We iterate over multiple different values of \(k\) and look for the sweet spot, where the sum of distances between the samples and their cluster’s centroid starts to become low. The name becomes obvious if we look at the shape of the resulting graph.

inertia = []
for k in range(1, 10):
    labels, centroids = kmeans(X_train, k)
    inertia.append(np.linalg.norm(X_train - centroids[labels]))

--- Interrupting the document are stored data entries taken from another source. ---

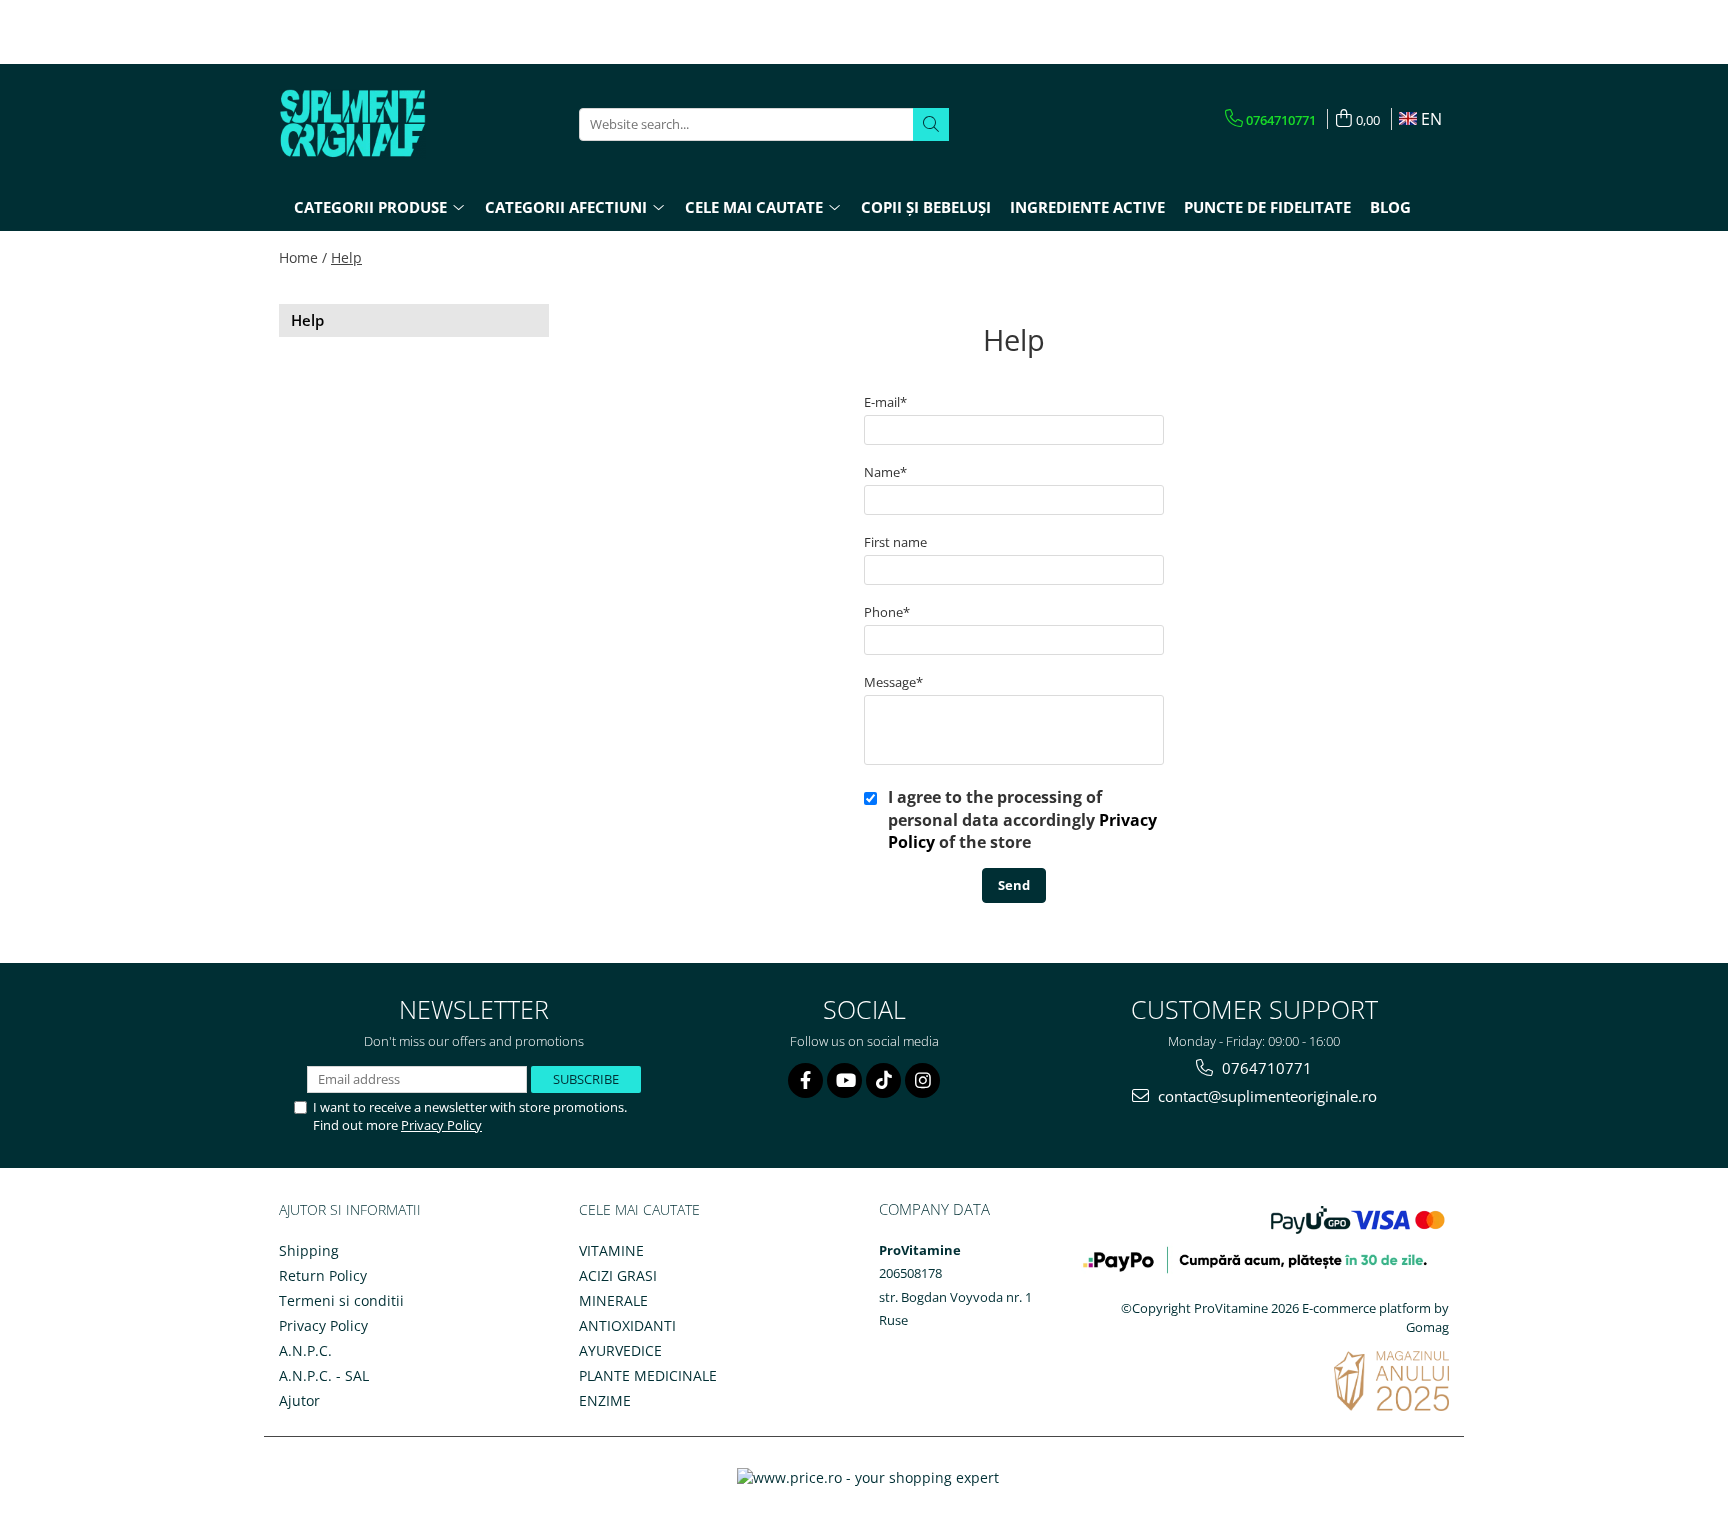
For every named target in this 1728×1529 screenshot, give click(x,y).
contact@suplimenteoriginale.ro (1265, 1096)
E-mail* (885, 402)
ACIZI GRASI (618, 1275)
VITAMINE (611, 1250)
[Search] (931, 124)
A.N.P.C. (305, 1350)
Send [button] (1014, 885)
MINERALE (613, 1300)
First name (895, 542)
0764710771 (1265, 1068)
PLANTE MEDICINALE (648, 1375)
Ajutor (299, 1400)
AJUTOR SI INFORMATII (350, 1209)
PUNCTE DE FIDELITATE (1267, 207)
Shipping (309, 1250)
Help (346, 257)
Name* (885, 472)
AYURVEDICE (620, 1350)
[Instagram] (922, 1080)
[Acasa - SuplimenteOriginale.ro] (379, 124)
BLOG (1390, 207)
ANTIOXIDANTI (627, 1325)
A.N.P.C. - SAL (324, 1375)
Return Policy (323, 1275)
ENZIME (605, 1400)
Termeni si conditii (341, 1300)
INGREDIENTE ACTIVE (1087, 207)
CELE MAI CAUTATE (639, 1209)
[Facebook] (805, 1080)
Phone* (887, 612)
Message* (893, 682)
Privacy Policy (441, 1125)
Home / (303, 257)
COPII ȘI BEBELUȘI (926, 207)
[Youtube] (844, 1080)
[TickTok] (883, 1080)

plt.plot(range(1, 10), inertia)
Converged after 1 iterations
Converged after 7 iterations
Converged after 4 iterations
Converged after 7 iterations
Converged after 6 iterations
Converged after 4 iterations
Converged after 13 iterations
Converged after 8 iterations
Converged after 11 iterations
[<matplotlib.lines.Line2D at 0x7fcdca3566d0>]
_images/b5cf59bb6efe2045f5db01c09331b44b4bab6630db38ac6dc8c23db1aad3ea93.png

Non-spherical data#

k = 2
X, y = make_moons(n_samples=50)
labels, centroids = kmeans(X, k)
plt.scatter(X[:, 0], X[:, 1], c=labels)
plt.plot(centroids[:, 0], centroids[:, 1], 'go')
Converged after 5 iterations
[<matplotlib.lines.Line2D at 0x7fcdc8158f50>]
_images/f1ad4c068d6c9e0532a66655e2dbf88edbdd133f0e82287a0267f6084eb478b4.png

Skewed data#

X, y, centers = make_blobs(n_samples=[25, 50, 200], cluster_std=[
                           0.1, 0.1, 0.2], centers=[(0.1, 0.5), (0.4, 0), (0.6, 0.6)], return_centers=True)
plt.scatter(X[:, 0], X[:, 1], c=y)
plt.plot(centers[:, 0], centers[:, 1], 'ro')
[<matplotlib.lines.Line2D at 0x7fcdc818e990>]
_images/eb177920b0d7e864f70998145d14f8d6455d829d470022d92aea4e735f88342f.png
labels, centroids = kmeans(X, 3)
plt.scatter(X[:, 0], X[:, 1], c=labels)
plt.plot(centroids[:, 0], centroids[:, 1], 'go')
Converged after 9 iterations
[<matplotlib.lines.Line2D at 0x7fcdc8201fd0>]
_images/70b2ec1235393ef8bc3ebb44b58187de16a9344fb022111faf648cb8de259825.png

As you can see, k-means does not handle non-spherical data well and skewed data might also create a problem.

Nevertheless its simplicity and ease of use is often one of the first choices to cluster data. There are excellent libraries for this available.